Замыкая круг, скажем, что, возможно, нет ничего удивительного в том наркотическом эффекте, который соловьиное пение производило на нервную систему Джона Китса. Китс не был соловьем, но он был позвоночным, а большинство препаратов, действующих на человека, действуют и на других позвоночных сходным образом. Наркотики, создаваемые людьми, — продукт относительно грубого метода проб и ошибок, применяемого химиками в лаборатории. А естественный отбор, чтобы отладить «технологии производства», имел в своем распоряжении тысячи поколений.
Должны ли мы оскорбиться за Китса таким сравнением? Думаю, сам Китс не стал бы, а уж Кольридж — и того меньше. «Ода соловью» допускает сравнение с наркотиками, подразумевает это сравнение и делает его на удивление правдивым.

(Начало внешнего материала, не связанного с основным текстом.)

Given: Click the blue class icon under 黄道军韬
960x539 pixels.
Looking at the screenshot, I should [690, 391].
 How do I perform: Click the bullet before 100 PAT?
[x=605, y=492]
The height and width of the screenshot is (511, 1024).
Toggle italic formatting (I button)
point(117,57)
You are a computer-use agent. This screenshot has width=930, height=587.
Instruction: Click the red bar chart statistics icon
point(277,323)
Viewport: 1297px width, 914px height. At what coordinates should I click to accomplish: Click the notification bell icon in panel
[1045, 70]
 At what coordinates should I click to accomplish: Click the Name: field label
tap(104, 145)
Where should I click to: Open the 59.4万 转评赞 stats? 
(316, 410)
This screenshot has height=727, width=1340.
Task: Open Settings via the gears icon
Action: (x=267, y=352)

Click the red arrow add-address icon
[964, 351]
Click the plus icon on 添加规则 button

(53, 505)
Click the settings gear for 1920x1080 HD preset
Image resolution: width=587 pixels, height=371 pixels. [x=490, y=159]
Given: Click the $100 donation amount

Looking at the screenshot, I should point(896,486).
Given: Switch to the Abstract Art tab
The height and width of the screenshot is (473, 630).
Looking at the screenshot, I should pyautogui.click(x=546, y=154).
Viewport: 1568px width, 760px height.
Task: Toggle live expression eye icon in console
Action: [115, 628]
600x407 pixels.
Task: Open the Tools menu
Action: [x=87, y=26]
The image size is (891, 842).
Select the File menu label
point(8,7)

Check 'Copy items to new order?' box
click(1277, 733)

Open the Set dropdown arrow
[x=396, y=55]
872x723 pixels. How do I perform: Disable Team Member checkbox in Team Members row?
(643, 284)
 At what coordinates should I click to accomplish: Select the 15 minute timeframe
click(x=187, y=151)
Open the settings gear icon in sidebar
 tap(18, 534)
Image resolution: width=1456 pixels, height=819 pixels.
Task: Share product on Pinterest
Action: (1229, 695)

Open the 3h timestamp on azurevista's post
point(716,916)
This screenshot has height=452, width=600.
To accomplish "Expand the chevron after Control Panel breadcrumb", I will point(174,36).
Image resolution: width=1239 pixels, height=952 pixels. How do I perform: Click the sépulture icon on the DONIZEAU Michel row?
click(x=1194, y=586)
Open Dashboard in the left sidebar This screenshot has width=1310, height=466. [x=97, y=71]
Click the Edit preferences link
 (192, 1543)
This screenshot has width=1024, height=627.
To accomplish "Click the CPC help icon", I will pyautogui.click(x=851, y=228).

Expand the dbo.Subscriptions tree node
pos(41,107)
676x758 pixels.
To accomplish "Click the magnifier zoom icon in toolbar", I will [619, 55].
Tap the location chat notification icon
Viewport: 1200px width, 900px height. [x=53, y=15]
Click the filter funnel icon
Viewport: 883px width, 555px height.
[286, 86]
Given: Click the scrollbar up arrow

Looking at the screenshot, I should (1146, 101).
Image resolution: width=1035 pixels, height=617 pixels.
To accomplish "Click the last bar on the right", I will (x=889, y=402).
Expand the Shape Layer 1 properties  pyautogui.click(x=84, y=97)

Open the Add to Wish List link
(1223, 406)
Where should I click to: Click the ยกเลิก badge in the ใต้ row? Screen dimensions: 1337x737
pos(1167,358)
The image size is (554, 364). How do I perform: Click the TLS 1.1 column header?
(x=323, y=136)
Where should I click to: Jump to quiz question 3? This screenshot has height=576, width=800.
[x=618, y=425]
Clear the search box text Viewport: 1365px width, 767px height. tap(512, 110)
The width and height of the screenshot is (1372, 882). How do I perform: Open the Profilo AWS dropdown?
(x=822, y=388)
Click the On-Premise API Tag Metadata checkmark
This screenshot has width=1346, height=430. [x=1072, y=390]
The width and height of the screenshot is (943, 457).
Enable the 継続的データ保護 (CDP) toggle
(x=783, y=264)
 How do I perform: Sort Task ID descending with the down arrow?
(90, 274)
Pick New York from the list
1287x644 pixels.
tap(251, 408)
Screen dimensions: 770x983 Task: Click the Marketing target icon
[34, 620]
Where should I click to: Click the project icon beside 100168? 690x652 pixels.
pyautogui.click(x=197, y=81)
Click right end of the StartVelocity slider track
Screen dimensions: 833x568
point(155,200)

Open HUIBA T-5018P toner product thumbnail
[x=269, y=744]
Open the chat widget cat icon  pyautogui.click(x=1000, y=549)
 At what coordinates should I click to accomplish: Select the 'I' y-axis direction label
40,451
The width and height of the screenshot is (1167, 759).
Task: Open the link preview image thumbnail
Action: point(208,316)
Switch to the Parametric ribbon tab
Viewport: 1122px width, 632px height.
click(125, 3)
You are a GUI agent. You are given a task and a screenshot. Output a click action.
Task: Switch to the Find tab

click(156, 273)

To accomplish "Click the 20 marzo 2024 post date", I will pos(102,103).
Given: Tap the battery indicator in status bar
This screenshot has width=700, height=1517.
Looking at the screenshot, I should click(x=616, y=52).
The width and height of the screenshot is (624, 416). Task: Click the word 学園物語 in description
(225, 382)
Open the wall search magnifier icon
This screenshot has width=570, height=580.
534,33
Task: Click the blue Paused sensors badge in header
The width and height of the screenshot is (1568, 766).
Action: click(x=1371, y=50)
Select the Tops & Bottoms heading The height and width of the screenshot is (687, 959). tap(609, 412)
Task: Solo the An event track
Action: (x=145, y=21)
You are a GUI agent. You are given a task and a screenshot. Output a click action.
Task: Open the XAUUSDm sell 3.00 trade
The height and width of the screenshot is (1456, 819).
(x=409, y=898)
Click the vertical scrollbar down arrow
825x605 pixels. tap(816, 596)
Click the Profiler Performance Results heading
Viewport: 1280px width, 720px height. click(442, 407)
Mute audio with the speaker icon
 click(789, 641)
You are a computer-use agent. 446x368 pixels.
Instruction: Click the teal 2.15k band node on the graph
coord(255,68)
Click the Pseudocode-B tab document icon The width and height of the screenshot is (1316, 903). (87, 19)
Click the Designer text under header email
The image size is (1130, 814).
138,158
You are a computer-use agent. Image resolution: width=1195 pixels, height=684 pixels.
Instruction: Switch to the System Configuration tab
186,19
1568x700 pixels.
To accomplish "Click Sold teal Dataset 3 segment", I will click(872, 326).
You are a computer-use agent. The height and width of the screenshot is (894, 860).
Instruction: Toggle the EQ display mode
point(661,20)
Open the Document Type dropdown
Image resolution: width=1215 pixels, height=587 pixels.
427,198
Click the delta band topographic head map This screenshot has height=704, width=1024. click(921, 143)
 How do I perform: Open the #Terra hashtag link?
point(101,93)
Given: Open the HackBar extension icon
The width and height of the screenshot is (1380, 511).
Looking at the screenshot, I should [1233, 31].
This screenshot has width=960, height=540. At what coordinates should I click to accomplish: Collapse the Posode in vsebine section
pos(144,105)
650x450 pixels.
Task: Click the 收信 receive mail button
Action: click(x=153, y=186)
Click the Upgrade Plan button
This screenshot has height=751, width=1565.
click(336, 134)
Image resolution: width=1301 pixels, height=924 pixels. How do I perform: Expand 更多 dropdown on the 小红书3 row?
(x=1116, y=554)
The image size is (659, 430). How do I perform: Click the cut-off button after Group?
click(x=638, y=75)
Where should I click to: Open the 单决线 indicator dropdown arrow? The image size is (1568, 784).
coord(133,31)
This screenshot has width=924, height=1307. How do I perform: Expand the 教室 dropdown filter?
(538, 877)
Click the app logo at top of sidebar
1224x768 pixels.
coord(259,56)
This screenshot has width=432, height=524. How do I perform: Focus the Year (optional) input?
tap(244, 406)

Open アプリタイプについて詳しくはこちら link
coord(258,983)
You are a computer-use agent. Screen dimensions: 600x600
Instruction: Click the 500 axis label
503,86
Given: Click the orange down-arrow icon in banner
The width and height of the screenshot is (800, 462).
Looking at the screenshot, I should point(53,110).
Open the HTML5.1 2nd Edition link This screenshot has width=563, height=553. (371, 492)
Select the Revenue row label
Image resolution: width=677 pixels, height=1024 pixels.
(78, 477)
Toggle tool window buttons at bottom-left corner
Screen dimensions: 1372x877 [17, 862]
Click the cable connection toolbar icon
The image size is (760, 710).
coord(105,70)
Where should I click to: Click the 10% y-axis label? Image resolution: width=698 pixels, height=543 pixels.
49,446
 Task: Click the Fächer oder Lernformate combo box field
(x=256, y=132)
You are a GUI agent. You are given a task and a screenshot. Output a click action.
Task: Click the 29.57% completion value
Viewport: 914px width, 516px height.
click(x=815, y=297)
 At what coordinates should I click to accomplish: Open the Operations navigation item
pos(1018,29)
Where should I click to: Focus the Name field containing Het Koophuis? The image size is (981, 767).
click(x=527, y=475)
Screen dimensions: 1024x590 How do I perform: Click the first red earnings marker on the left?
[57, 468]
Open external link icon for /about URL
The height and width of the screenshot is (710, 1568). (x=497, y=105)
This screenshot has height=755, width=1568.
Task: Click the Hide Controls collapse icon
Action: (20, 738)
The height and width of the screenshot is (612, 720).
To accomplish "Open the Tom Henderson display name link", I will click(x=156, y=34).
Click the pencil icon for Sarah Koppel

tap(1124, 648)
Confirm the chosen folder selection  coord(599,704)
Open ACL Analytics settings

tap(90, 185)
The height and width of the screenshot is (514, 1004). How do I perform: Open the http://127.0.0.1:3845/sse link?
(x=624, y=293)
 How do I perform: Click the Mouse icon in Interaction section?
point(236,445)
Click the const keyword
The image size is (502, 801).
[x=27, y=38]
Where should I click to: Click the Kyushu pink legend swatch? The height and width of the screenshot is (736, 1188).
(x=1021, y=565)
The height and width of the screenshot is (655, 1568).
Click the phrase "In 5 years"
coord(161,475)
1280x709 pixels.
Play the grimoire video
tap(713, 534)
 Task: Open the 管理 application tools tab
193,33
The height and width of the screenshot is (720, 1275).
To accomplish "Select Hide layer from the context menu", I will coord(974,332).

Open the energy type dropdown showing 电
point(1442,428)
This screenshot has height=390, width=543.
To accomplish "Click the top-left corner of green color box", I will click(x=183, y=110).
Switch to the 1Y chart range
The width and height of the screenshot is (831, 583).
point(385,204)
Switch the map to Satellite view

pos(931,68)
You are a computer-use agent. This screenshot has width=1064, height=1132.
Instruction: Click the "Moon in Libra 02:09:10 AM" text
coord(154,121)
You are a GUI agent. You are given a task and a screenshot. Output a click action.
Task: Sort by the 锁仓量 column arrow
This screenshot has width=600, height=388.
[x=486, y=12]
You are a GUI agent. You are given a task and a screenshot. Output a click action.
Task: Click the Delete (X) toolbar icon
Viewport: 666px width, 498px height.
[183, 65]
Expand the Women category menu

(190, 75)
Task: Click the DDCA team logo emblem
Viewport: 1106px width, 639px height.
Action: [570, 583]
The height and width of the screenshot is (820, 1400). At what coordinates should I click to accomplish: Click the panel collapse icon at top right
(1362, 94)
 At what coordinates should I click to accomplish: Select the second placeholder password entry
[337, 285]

Пытаясь исследовать и объяснить человеческую эмоцию, мы не принижаем ее — точно так же как в глазах непредвзятого судьи и радугу не умаляет расплетание призмой.
В этой и предыдущей главах я использовал штрихкод как метафору точного анализа во всей его красоте. Раскладывая смешанный свет на компоненты и получая радугу, мы видим красоту. Но это только первый этап. При более внимательном рассмотрении обнаруживаются тонкие линии — и вместе с ними новое изящество, изящество открытия, привносящего порядок и понимание. Фраунгоферов штрихкод рассказывает нам о точном элементном составе далеких звезд. Четко размеренный рисунок линий — это закодированное послание, дошедшее до нас через парсеки. Разве не изящна та невероятная экономичность, с какой мы расплетаем сокровенные подробности из жизни звезды, которые, на чей-нибудь непросвещенный взгляд, можно было бы узнать, лишь предприняв дорогостоящее путешествие длиной в 2000 человеческих жизней? Нечто столь же увлекательное обнаруживаем мы и на другой шкале измерений — глядя на полосы формант в человеческой речи, на штрихкод гармоник в музыке. Своя элегантность есть и в штрихкодах дендрохронологии: кольца в древесине старой секвойи поведают нам, в каком именно году до нашей эры это дерево проросло из семени и какой была погода в любом последующем году (ибо именно погодными условиями определяется индивидуальная ширина годичных колец). Подобно тому как фраунгоферовы линии передаются сквозь пространство, годичные кольца несут нам сообщения сквозь время — и тоже с изящной экономичностью. Именно в возможности узнать так много благодаря скрупулезному анализу того, что, на первый взгляд, так малоинформативно, и заключается красота всех подобных расплетаний. То же самое (пожалуй, даже в еще более впечатляющем масштабе) справедливо и для звуковых волн речи и музыки — невидимых штрихкодов в воздушном эфире.